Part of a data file
╭──

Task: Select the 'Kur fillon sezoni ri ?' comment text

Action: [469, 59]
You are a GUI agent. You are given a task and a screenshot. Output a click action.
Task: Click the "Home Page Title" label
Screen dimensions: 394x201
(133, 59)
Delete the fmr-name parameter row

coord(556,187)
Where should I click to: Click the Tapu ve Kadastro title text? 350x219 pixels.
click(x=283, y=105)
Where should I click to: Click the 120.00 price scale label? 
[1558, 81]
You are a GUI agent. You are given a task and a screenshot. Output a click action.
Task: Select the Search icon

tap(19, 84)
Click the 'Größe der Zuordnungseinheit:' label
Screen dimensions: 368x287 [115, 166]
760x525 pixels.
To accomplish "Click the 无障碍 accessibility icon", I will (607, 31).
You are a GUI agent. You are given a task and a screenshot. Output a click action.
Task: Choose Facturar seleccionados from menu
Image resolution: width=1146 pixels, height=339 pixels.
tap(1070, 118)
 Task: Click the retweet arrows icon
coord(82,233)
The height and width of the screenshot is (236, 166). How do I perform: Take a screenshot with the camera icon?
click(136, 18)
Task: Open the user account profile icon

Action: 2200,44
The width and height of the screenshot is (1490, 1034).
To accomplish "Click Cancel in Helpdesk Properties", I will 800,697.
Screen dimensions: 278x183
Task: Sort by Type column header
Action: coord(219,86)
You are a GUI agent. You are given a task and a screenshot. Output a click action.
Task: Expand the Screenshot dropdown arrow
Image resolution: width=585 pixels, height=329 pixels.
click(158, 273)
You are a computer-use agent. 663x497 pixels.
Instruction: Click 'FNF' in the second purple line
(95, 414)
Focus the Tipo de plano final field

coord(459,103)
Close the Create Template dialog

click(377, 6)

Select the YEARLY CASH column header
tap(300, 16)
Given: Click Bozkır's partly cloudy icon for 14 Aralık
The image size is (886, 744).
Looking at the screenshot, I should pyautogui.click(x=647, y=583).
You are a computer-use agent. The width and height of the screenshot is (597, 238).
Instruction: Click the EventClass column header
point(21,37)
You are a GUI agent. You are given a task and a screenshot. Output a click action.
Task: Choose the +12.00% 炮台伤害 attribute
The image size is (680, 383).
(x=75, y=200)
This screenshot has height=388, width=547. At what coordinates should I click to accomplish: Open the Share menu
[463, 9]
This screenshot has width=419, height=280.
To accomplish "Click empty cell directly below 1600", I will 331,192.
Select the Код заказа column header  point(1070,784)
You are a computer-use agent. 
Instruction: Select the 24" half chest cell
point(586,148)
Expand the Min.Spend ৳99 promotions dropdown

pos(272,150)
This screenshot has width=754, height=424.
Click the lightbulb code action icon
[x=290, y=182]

╰──

▶ [Exercise instructions] Write out the listing above again, substituting "screen agent" for every "GUI agent" and leaving everything else as it is.

▶ [Written solution]
Task: Select the 'Kur fillon sezoni ri ?' comment text

Action: [469, 59]
You are a screen agent. You are given a task and a screenshot. Output a click action.
Task: Click the "Home Page Title" label
Screen dimensions: 394x201
(133, 59)
Delete the fmr-name parameter row

coord(556,187)
Where should I click to: Click the Tapu ve Kadastro title text? 350x219 pixels.
click(x=283, y=105)
Where should I click to: Click the 120.00 price scale label? 
[1558, 81]
You are a screen agent. You are given a task and a screenshot. Output a click action.
Task: Select the Search icon

tap(19, 84)
Click the 'Größe der Zuordnungseinheit:' label
Screen dimensions: 368x287 [115, 166]
760x525 pixels.
To accomplish "Click the 无障碍 accessibility icon", I will (607, 31).
You are a screen agent. You are given a task and a screenshot. Output a click action.
Task: Choose Facturar seleccionados from menu
Image resolution: width=1146 pixels, height=339 pixels.
tap(1070, 118)
 Task: Click the retweet arrows icon
coord(82,233)
The height and width of the screenshot is (236, 166). How do I perform: Take a screenshot with the camera icon?
click(136, 18)
Task: Open the user account profile icon

Action: 2200,44
The width and height of the screenshot is (1490, 1034).
To accomplish "Click Cancel in Helpdesk Properties", I will 800,697.
Screen dimensions: 278x183
Task: Sort by Type column header
Action: coord(219,86)
You are a screen agent. You are given a task and a screenshot. Output a click action.
Task: Expand the Screenshot dropdown arrow
Image resolution: width=585 pixels, height=329 pixels.
click(158, 273)
You are a computer-use agent. 663x497 pixels.
Instruction: Click 'FNF' in the second purple line
(95, 414)
Focus the Tipo de plano final field

coord(459,103)
Close the Create Template dialog

click(377, 6)

Select the YEARLY CASH column header
tap(300, 16)
Given: Click Bozkır's partly cloudy icon for 14 Aralık
The image size is (886, 744).
Looking at the screenshot, I should pyautogui.click(x=647, y=583).
You are a computer-use agent. The width and height of the screenshot is (597, 238).
Instruction: Click the EventClass column header
point(21,37)
You are a screen agent. You are given a task and a screenshot. Output a click action.
Task: Choose the +12.00% 炮台伤害 attribute
The image size is (680, 383).
(x=75, y=200)
This screenshot has height=388, width=547. At what coordinates should I click to accomplish: Open the Share menu
[463, 9]
This screenshot has width=419, height=280.
To accomplish "Click empty cell directly below 1600", I will 331,192.
Select the Код заказа column header  point(1070,784)
You are a computer-use agent. 
Instruction: Select the 24" half chest cell
point(586,148)
Expand the Min.Spend ৳99 promotions dropdown

pos(272,150)
This screenshot has width=754, height=424.
Click the lightbulb code action icon
[x=290, y=182]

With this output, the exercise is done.